▶ TASK TO CARRY OUT: Where the line containing "How do I perform: Click" appears below, begin there and reproduce each line exactly through the last one, omitting pictures.

[Saved entries]
--------------------------------------------------

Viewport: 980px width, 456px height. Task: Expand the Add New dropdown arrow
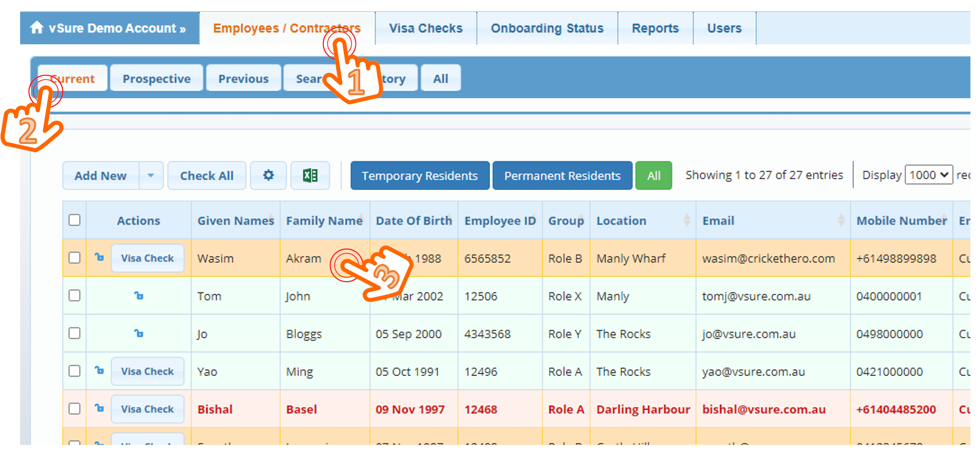151,175
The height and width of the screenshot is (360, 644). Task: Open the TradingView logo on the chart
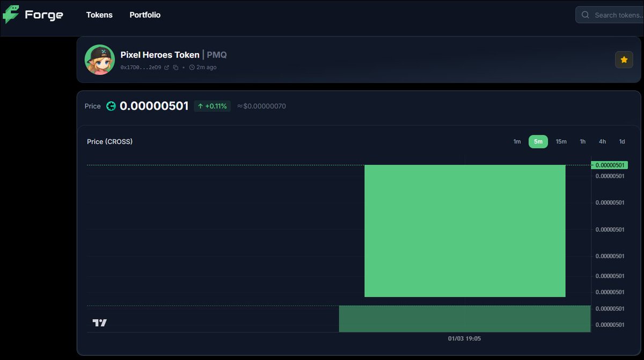(x=99, y=322)

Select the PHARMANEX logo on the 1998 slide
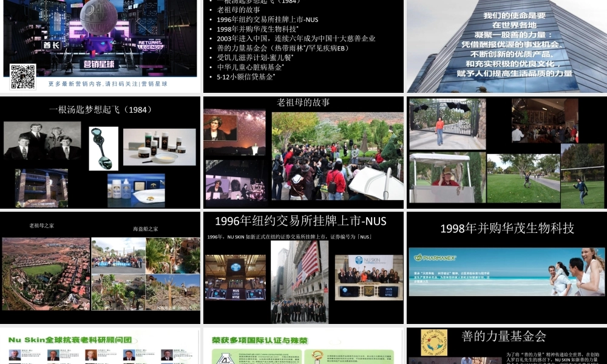coord(435,258)
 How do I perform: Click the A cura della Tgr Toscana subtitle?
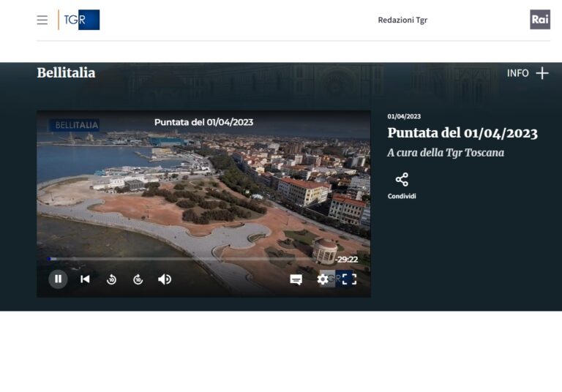[x=445, y=153]
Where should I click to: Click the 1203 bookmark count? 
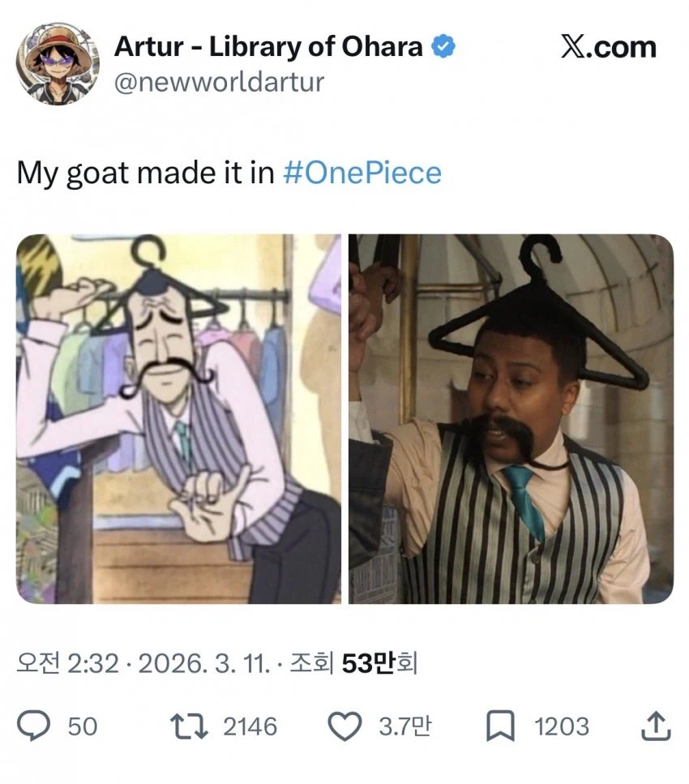pyautogui.click(x=562, y=726)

--------------------------------------------------

▶ ANSWER BOX:
 How do I perform: Click the A cura della Tgr Toscana subtitle?
[x=445, y=153]
Where should I click to: Click the 1203 bookmark count? 
pyautogui.click(x=562, y=726)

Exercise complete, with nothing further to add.